Cool. It’s brilliant to know that the movement now has real momentum and will continue to grow and thrive while I disappear onto an experimental farm. I Love people and this planet, but goodness gracious, I am so tired. The obnoxious EVangelist who would take strangers on a drive or ride in her EV at any and every opportunity has suffocated on her own self-importance and now she really just wants to be left alone most of the time.
By doing so, my carbon and ecological footprint has been made miniscule in comparison. My mental and physical health has improved immensely, and I want to share knowledge and passion and enable more people to unplug and find their bliss, preferably in a less dramatic and destructive turn of events. Seriously. That’s the new purpose and plan. Slow down and encourage others to do the same. It’s incredible how good it is on a micro and macro scale.
So here I am starting something totally new and fresh. After hosting a successful but exhausting international conference and road trip in 2019, my marriage to the co-founder of ChargeNet NZ Steve West finally, publicly and officially ended. That was the swan song and I sat supportively by his side at several events, while we were struggling and grieving. To say our marriage ended amicably is an overly simplistic but relatively accurate summary of the dissolvement of what was, in my view, one of the most magnificent, abundantly fruitful, and romantic unions ever. We were and remain eccentric as individuals and we were unstoppable as a team. We are both much happier as it became abundantly clear toward the end that our crazies were too terrifically unmatched to ensure a stable union.
The grief and growth that followed was life changing. I mic dropped every aspect of my involvement as “the high priestess of electrification” so I could recover from the complete nervous breakdown that had resulted after years of pushing myself to the absolute limits in every possible sense.
It is now 2021. Our kids have settled into our shared new life. Steve and I have stable and much more suitable new partners, and I will be marrying Damon Birchfield at an autumnal farm wedding in Aotearoa early next year.
So that’s how I ended up happily ensconced and embarking on a whole new trajectory.
It is my firm and ardent belief that there is still hope for all of us, including the biodiversity on this planet. It is also my unequivocable observation that we need to change as a society and as individuals or we probably won’t like what we are left with as a result. However I will not spend the last part of this blog scaremongering on a doom’s day scenario. Rather than that, I’d like to echo some of the brilliant and meaningful advice that bounces off the walls of the ecologically minded echo-chambers I seem to frequent lately.
We can still slow our trajectory towards irreversible climate change but time is running out and fast – something needs to give. I have some ideas about what we can do and be as we enter the next decade.

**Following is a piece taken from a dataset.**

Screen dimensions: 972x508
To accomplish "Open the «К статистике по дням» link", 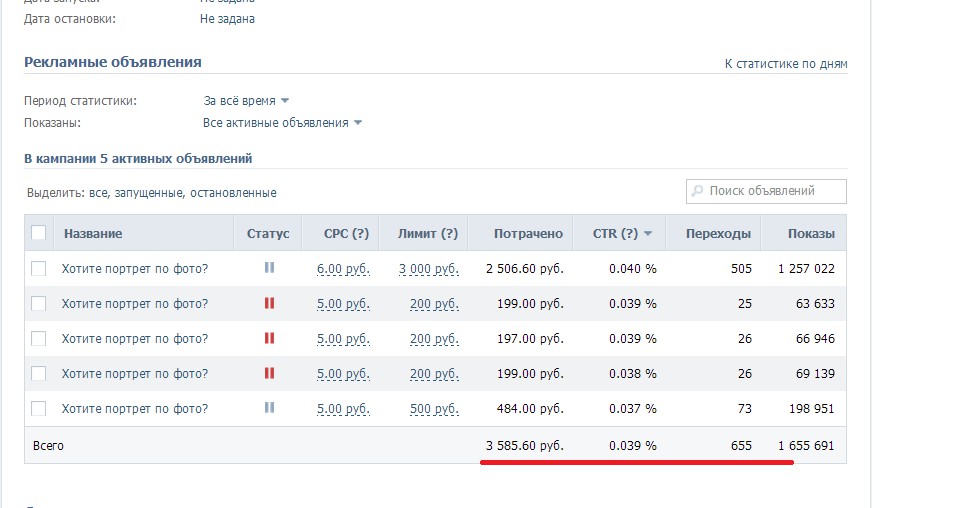I will [x=785, y=64].
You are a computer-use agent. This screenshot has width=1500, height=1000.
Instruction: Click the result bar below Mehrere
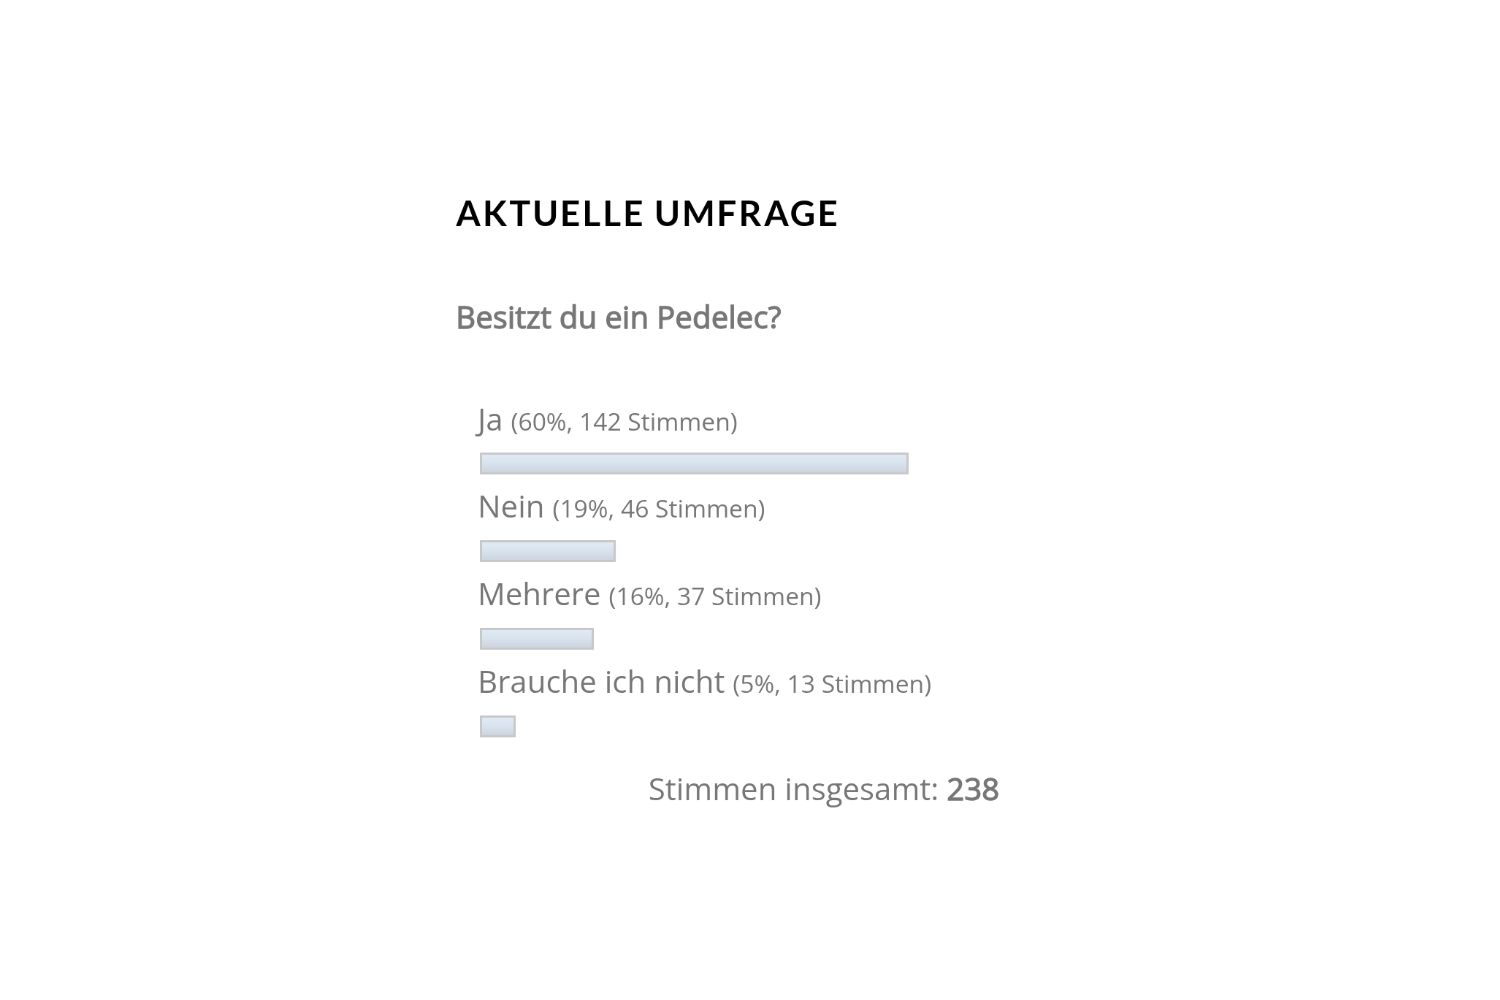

We can encourage re-wilding and regeneration and do so in a sustainable way that encourages steady and manageable economic and infrastructure growth. We can be healthier. We can have a world with more transparency, justice, accountability and a stronger sense of community. We can have cleaner water, air and communities. We can have carbon neutral or even carbon negative energy and transport options. That means you’ll need to change your mindset, embrace the bike or maybe even hike to the bus or train stop and actively ask for electric infrastructure from your governments. You and your voice can and will change the world, if you are ready to do the best with all you know, and when you know better do better.
Seriously. We can do this. You can. I can. We can. And we will. Together.